Paul-- Slightly related...the 5+volt several-hundred-amp power supplies on PDPs made sort of a welder, and over here they were rated 208V 3ø.

Ok, here is one of a million possibilities. An early mention of 480Y and 208Y was published in Donald Beeman's 1955 Industrial Power Systems Handbook. I worked in a plant built in 1957 that was Textbook Beeman...almost scary.

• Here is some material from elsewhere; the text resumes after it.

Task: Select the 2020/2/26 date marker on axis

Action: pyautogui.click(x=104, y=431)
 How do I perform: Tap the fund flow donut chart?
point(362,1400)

I first came across 480Y in small-town baseball field lighting. A state architect had called for Y-service to power about a ¼ megawatt of quartz-halogen lamps that was being built by the local one-man shop, and the janitor who could drive a tractor to set 60-foot wood poles and feed wire to the electrician on the other end. The little irrigation-district utility was flabbergasted when they hooked the “H-frame” bank up in delta, and floored by the 277V ø-ø readings, coupled with the fact that the transformers had only two [not 4] secondary bushings/spades/eyebolt connections, and they still had to sag a fourth lead to the switchboard. I’m sure that the utility’s meterman was foaming at the mouth wondering how in the heck his CTs and meter was ever going to work with this terrible new system. All they had ever done was ∆-∆ for a million irrigation pumps and a few “giant” plants. Wye service started showing up in school plans from the state architect’s office, probably because that was their cookie-cutter/boilerplate way that had worked so far and little rural utilities had to get in line with these “really weird” 120 and 277V “wye” transformer configurations. I think some linemen wanted to get a preacher to absolve this evil thing crammed down their throats by stupid guys in some distant office building.

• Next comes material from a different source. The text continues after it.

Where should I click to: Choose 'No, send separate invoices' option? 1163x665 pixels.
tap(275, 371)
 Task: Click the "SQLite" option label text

My guess is that the delta-secondary transformers was so well entranced because of the influx of dual-secondary/split transformers and motors. Every region seems to have a little different take on it. With solidly-grounded 480Y, it was not yet realized that the arcing burndown potential of a sustained arc at roughly the 150-250V level could be sustained until, in some cases, large-city office-building basement switchboards many sections wide could burn until there was no “fuel” left. It took introduction of reliable, field-testable Ground Fault protection in ’71 for 480∆ to drop out of favor, even though Beeman had been warning of its perils since 1955.

As for Canada, there was probably an similar evolution from 600V∆ to 600Y/346V (or 347V?) It seems like they use a fair amount of 208Y/120 like the southland. 600∆-208Y/120V “dry-types” up north—480∆-208Y/120V “dry-types” in the south. A lot of discharge-lighting ballasts are available in 277V and 347V.